Science 349, 165–168 (2015)

Mid-infrared vibrational modes of biomolecules can be used for label-free sensing, but the sensitivity of this approach is undermined by the fact that the wavelength of light (2–6 μm) is much larger than the size of the biomolecules (less than 10 nm). One way to overcome this fundamental hurdle is to confine light to nanometre-scale volumes using localized surface plasmons. Light confinement in metals, however, leads to reduced spectral bandwidth, which is determined by the geometry of the system. Hatice Altug and colleagues at the École Polytechnique Fédérale de Lausanne, the Institut de Ciències Fotònique in Barcelona and Institució Catalana de Recerca i Estudis Avançats in Barcelona have now shown that some of these constraints can be relaxed by using graphene as a mid-infrared biosensor for proteins.

◆ **TASKS TO CARRY OUT**:
- a) Translate this sentence from the passage on the graphene biosensor into Spanish: "One way to overcome this fundamental hurdle is to confine light to nanometre-scale volumes using localized surface plasmons."
- b) According to the passage on the graphene biosensor, why is the sensitivity of label-free sensing with mid-infrared vibrational modes undermined? Answer in one to three sentences.
- c) Continue the passage on the graphene biosensor from its final sentence.
The listing that comes next is taken from a separate source.

◆ **SUPPLIED MATERIAL**:
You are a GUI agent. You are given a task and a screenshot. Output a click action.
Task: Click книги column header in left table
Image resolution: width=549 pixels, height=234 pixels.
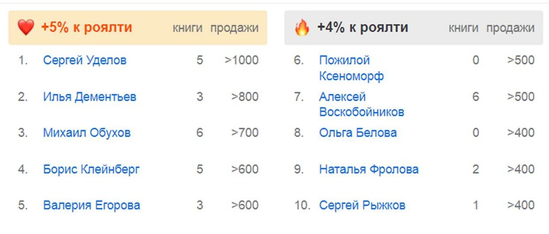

◆ **TASK-BY-TASK OUTPUTS**:
- a) Una forma de superar este obstáculo fundamental es confinar la luz en volúmenes de escala nanométrica mediante plasmones superficiales localizados.

- b) The sensitivity is undermined because the wavelength of the light, 2–6 μm, is much larger than the size of the biomolecules, which are less than 10 nm.

- c)
The researchers fabricated an array of 30-nm-wide graphene nanoribbons on top of a silica support and connected the ribbons to a gate electrode. They then shone a mid-infrared laser beam to excite the graphene plasmon resonance. By changing the voltage bias, Altug and colleagues could modulate the plasmon resonance so that it overlaps with specific vibrational frequencies. When they added a protein layer on top of the device, the C=O stretch and N–H bend modes at 1,660 and 1,550 cm−1, respectively, coupled with the graphene plasmon resonance. As a result, the extinction spectrum showed distinct dips. Because graphene produces tighter light confinement than metals, the approach also has higher sensitivity than metallic devices working in the same spectral range.